Case Study

Coffee Packaging Quality Control Solutions

Maintaining shelf life for packaged coffee is a continuous challenge. The flavors and oils in coffee are oxygen sensitive, and the flavor profile is the primary value being delivered to the consumer. Oxidation, flavor degradation, and spoilage are all results of compromised package integrity. Leaks as small as 10 microns can draw O2 into the package over its shelf life. Coffee comes in a variety of package formats, but all coffee has one need in common, package integrity assurance for extended shelf life.
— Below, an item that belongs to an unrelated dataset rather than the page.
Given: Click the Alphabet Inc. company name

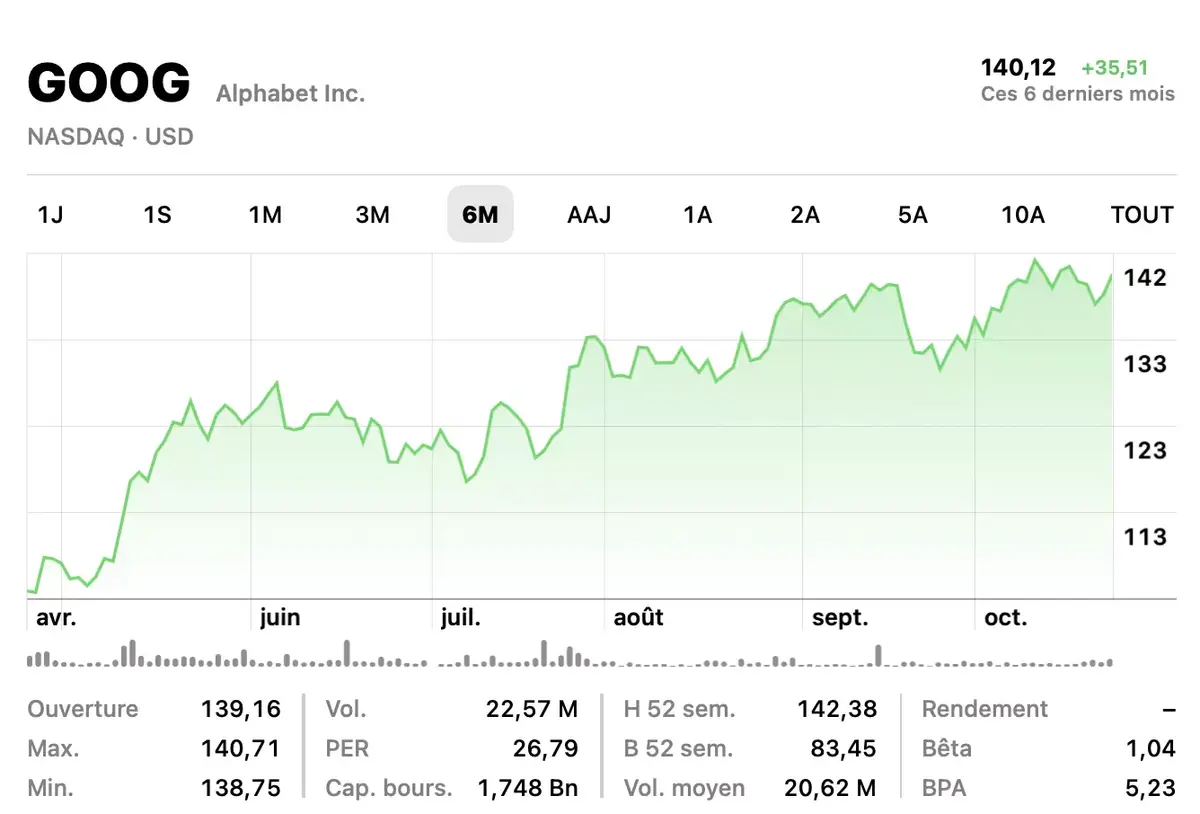Looking at the screenshot, I should click(290, 93).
The coffee market is extremely competitive, with the flavor profile being the key differentiator for consumers. Whether the product is instant coffee, a brew capsule or ground coffee, the importance of package integrity is similar. Taking shortcuts in quality can cut deep into brand equity and profit. If a consumer encounters a product that exhibits oxidation, the bitterness and stale flavor will likely affect the consumer’s decision to repurchase.

Fresh grounds will typically be packaged with a one-way valve for CO2 outgassing. While fresh grounds will create an internal positive pressure from coffee outgassing, this generally only occurs in the initial six days following coffee grind. Following the outgassing period, a vented package will be at a pressure equilibrium and the presence of a leak will begin to introduce O2 into the package.
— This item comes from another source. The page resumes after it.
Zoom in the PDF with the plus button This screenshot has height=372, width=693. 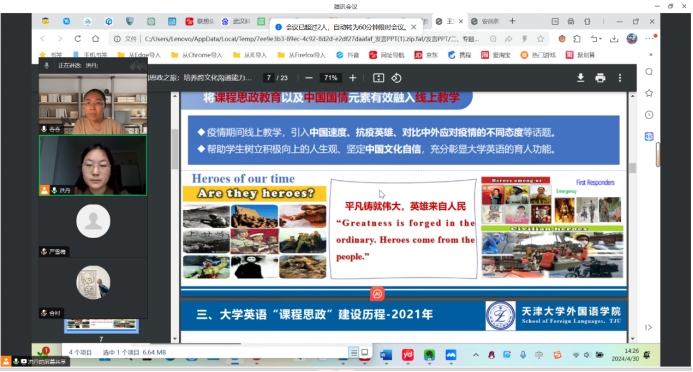click(352, 78)
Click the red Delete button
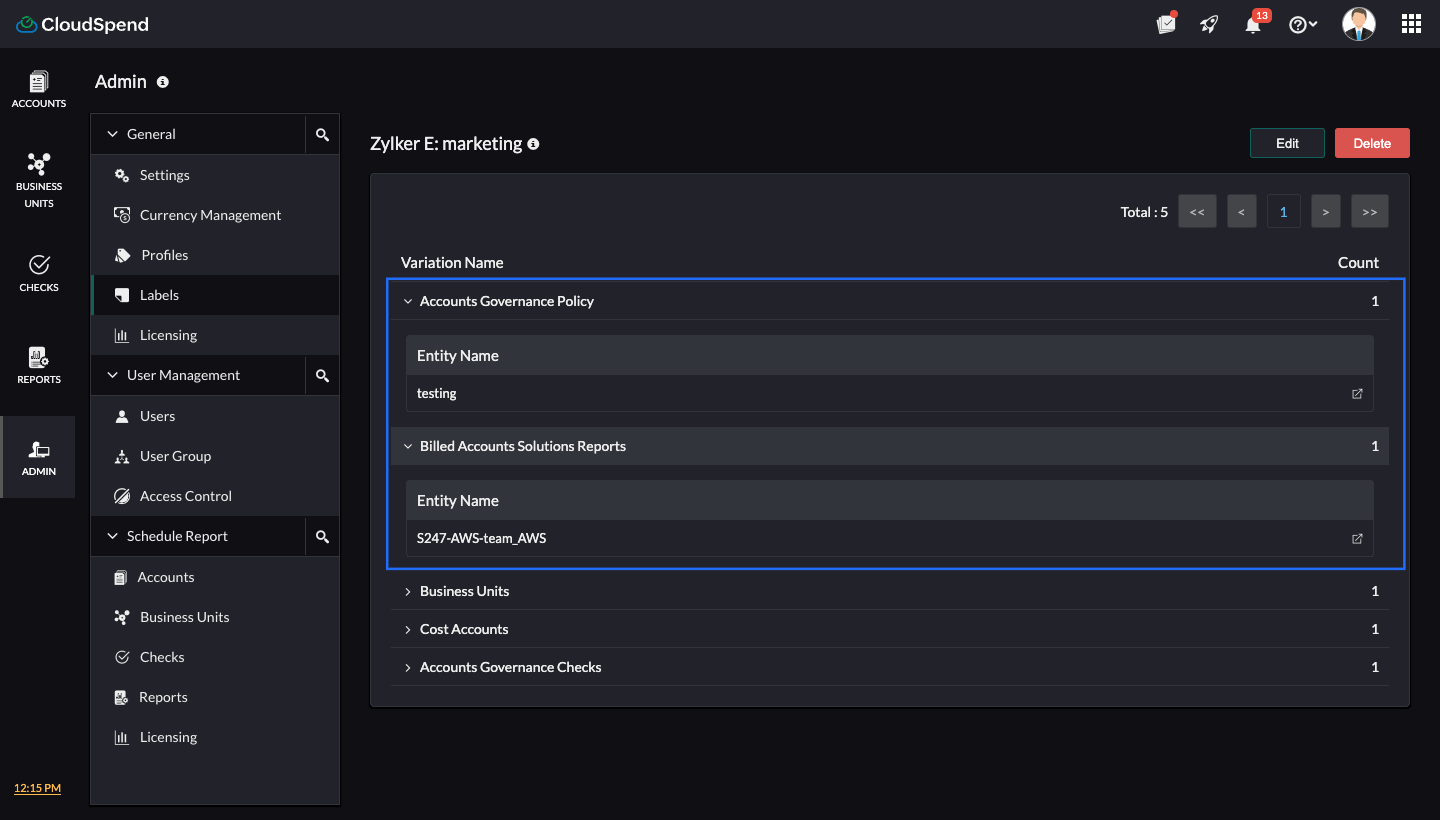Viewport: 1440px width, 820px height. click(1372, 143)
Popular package formats for coffee include stick packs, pouches, plastic containers and composite cans. The form-fill-seal packaging process increases the complexity of producing quality packaging, introducing an added risk of systemic defects. Each package type has different considerations and challenges.
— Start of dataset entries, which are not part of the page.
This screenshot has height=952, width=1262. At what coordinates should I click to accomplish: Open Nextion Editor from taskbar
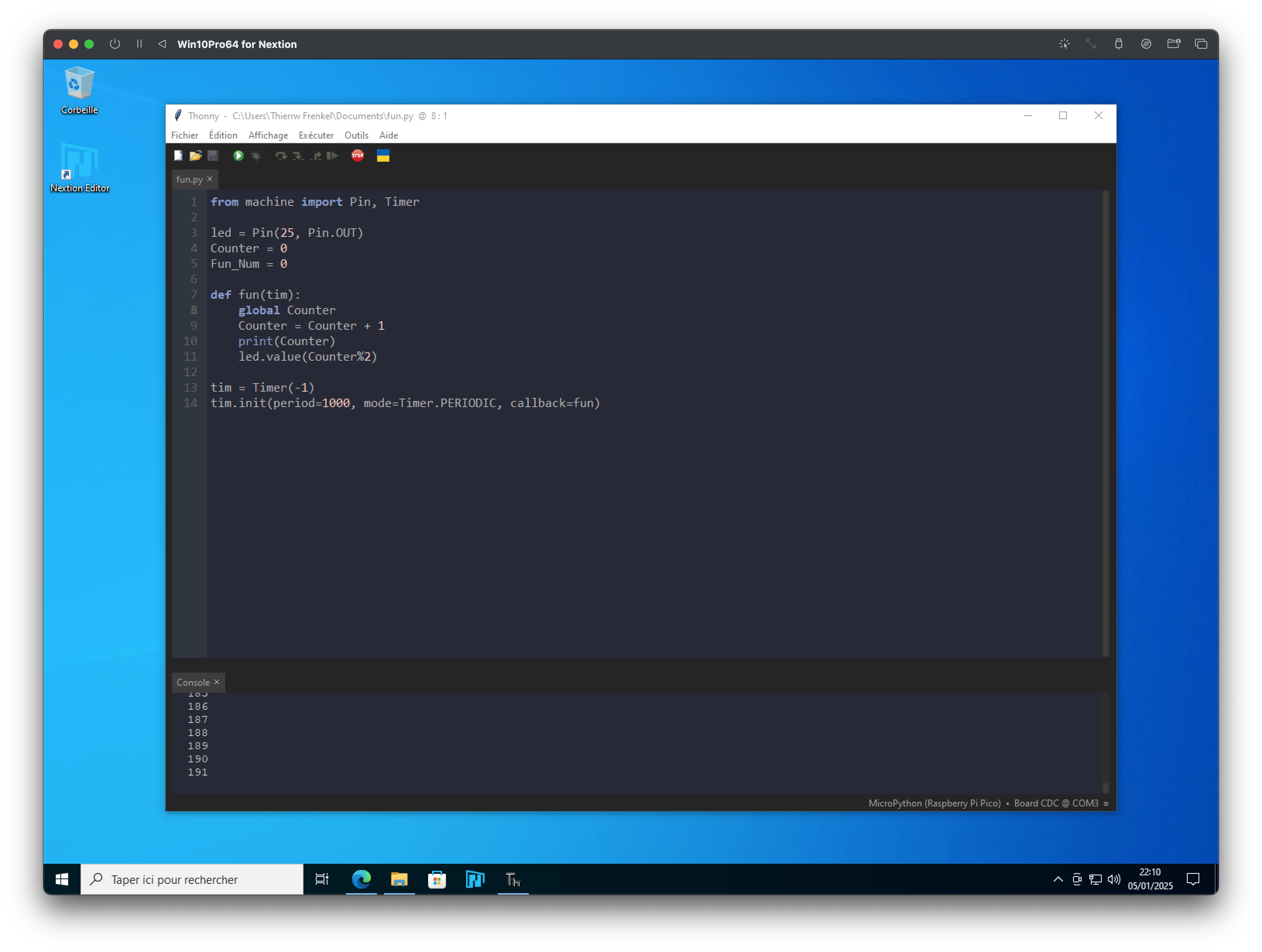pos(475,879)
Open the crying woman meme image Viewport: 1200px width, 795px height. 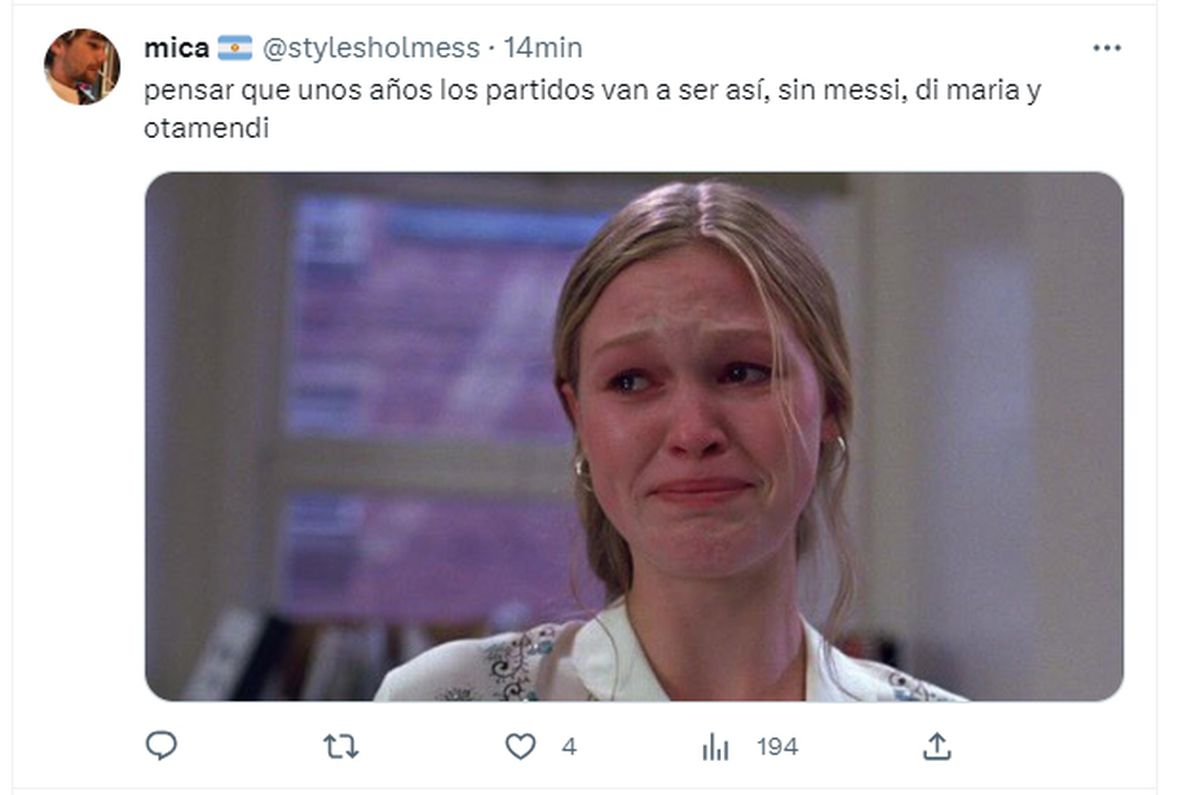(634, 436)
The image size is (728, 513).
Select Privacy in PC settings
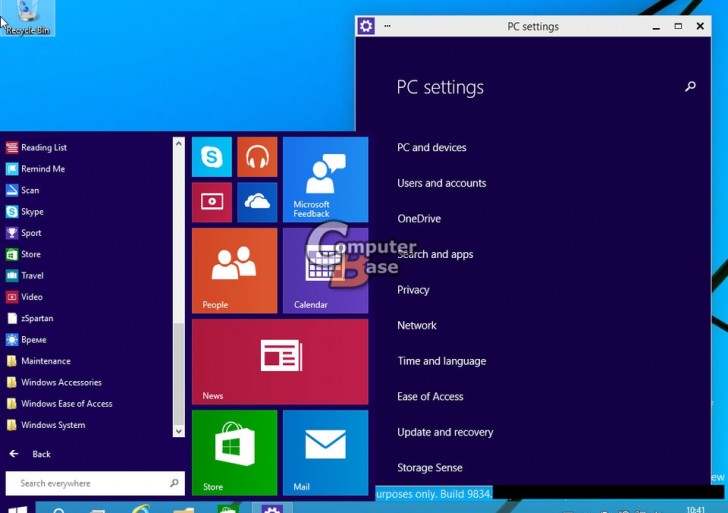pyautogui.click(x=413, y=290)
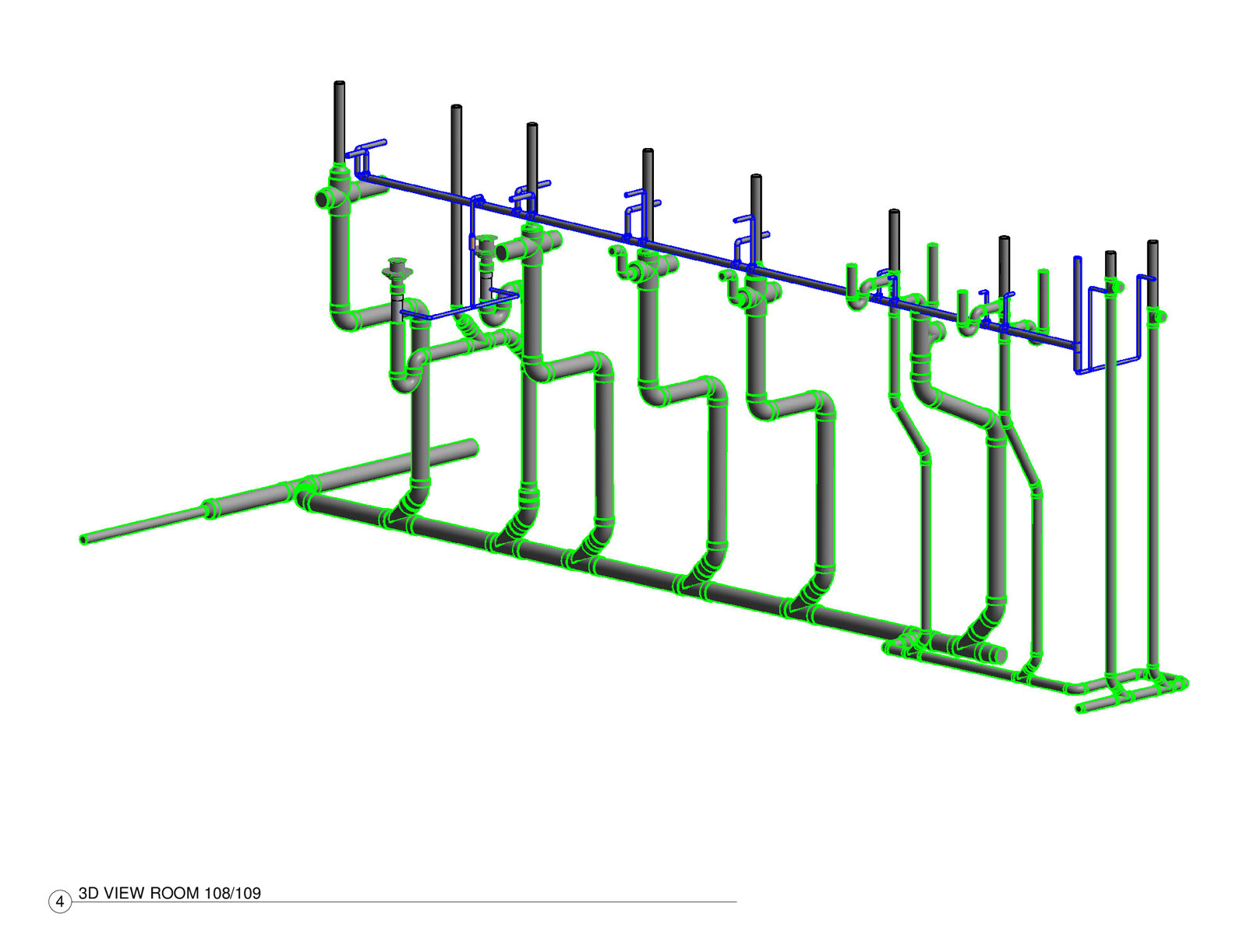Click the green coupling on the far-left pipe
Image resolution: width=1247 pixels, height=952 pixels.
pos(209,509)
  • Stick packs have three seals and a small volume. The overlap of the seals increases potential for channel leaks and the lower volume makes a 10 micron leak have a greater relative impact on the product.
  • Pouches may have a fin-seal, lap-seal or gussets. Each pouch juncture is another opportunity for a channel leak through the seal or an impact crack in the barrier material.
  • Composite and plastic containers have either a crimp or heat seal as the final applied seal. The rigidity of a container does not allow for flexing under temperature and pressure variations. In the presence of a leak as temperature or pressure fluctuates, the can will not compensate but will allow O2 to be driven through any leaks.